[Materials provided Boundary: Start]

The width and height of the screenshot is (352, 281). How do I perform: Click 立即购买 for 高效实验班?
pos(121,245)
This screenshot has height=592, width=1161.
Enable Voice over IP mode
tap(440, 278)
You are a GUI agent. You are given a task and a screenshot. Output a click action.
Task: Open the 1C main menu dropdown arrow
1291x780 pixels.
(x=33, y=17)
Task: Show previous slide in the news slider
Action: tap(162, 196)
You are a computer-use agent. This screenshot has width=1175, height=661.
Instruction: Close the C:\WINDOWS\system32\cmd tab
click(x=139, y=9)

[Materials provided Boundary: End]
[Materials provided Boundary: Start]

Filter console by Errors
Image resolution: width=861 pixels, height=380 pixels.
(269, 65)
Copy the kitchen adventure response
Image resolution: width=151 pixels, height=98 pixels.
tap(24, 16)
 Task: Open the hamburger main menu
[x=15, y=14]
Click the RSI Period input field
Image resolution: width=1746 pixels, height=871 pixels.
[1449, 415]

[Materials provided Boundary: End]

*Your instructions*
Only the lines above from the line containing "The width and" through the line containing "Task: Open the 1C main menu dropdown arrow" should be retyped, exactly and with both ends included.

*Solution for this task*
The width and height of the screenshot is (352, 281). How do I perform: Click 立即购买 for 高效实验班?
pos(121,245)
This screenshot has height=592, width=1161.
Enable Voice over IP mode
tap(440, 278)
You are a GUI agent. You are given a task and a screenshot. Output a click action.
Task: Open the 1C main menu dropdown arrow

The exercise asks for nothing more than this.